So, if you notice the main log, at 11:22, the errors pertain to the 0.0.0.0 address, where the 11:54 errors pertain to the 192.168.1.100 address.  Note that during this time, the XP2 machine was at the login screen, and not doing ANYTHING in the background (as far as I can tell! ;->).

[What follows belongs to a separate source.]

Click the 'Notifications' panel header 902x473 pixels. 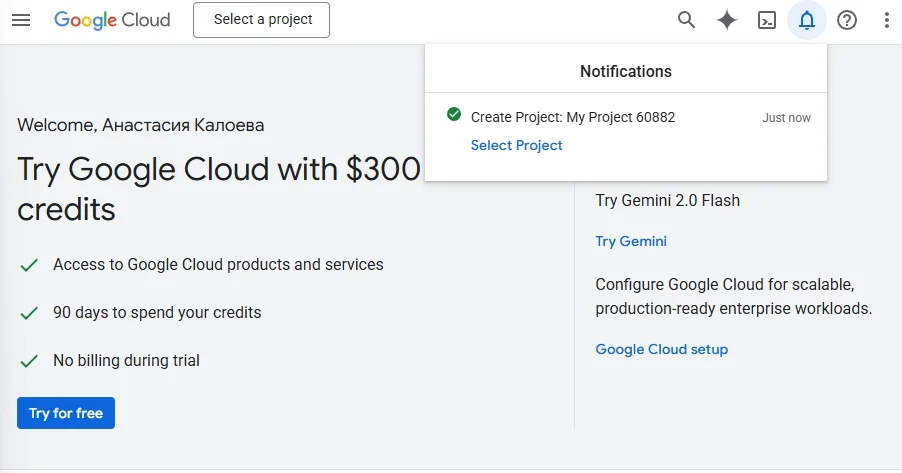pos(626,71)
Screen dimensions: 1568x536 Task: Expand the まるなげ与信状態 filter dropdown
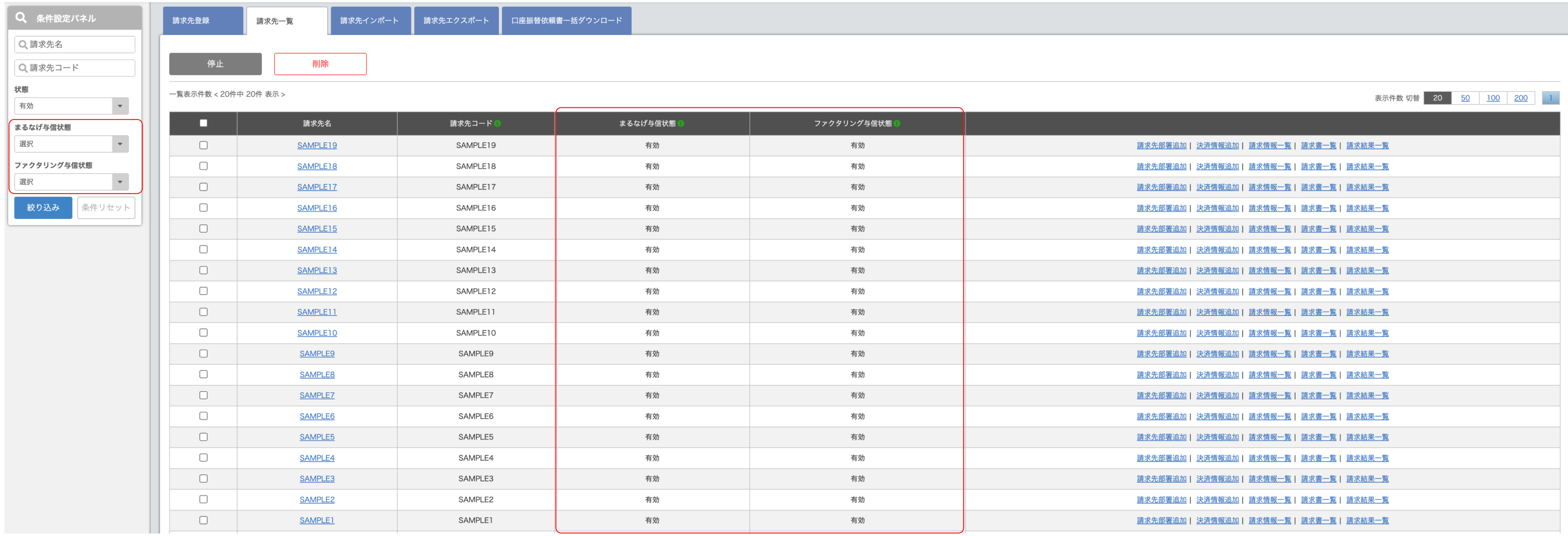71,144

I've tried searching both these forums and google, and basically came up empty handed.  I was wondering if anyone might have any ideas on how to go about tracking this issue down.

Thanks,

- CrashNBurns

P.S. Here's my samba config:

```

linserver samba3 # testparm -s

Load smb config files from /etc/samba/smb.conf

Processing section "[backup]"

Processing section "[data]"

Loaded services file OK.

# Global parameters

[global]

        workgroup = BURNS

        server string = Samba Server %v

        interfaces = lo, eth0

        bind interfaces only = Yes

        security = SHARE

        guest account = smbguest

        log file = /var/log/samba3/log.%m

        max log size = 50

        socket options = TCP_NODELAY SO_RCVBUF=8192 SO_SNDBUF=8192

        dns proxy = No

        guest ok = Yes

        hosts allow = 127.0.0.1, 192.168.1.0/24

[backup]

        comment = Network Backup Storage Area

        path = /mnt/netdrv1/backup

        force user = smbguest

        force group = smbguest

        read only = No

[data]

        comment = Network Data Storage Area

        path = /mnt/netdrv1/data

        force user = smbguest

        force group = smbguest

        read only = No

linserver samba3 #
```

----------

## Lemma

I have the same type of errors, no solution in sight... It does work well, but the errors are there in the log and I assume the do mean something  :Wink: .

----------

## sedeuce

 *Lemma wrote:*   

> I have the same type of errors, no solution in sight... It does work well, but the errors are there in the log and I assume the do mean something .

 

Well, I'm in the same boat so I thought I would chime in - maybe somebody has some news to share?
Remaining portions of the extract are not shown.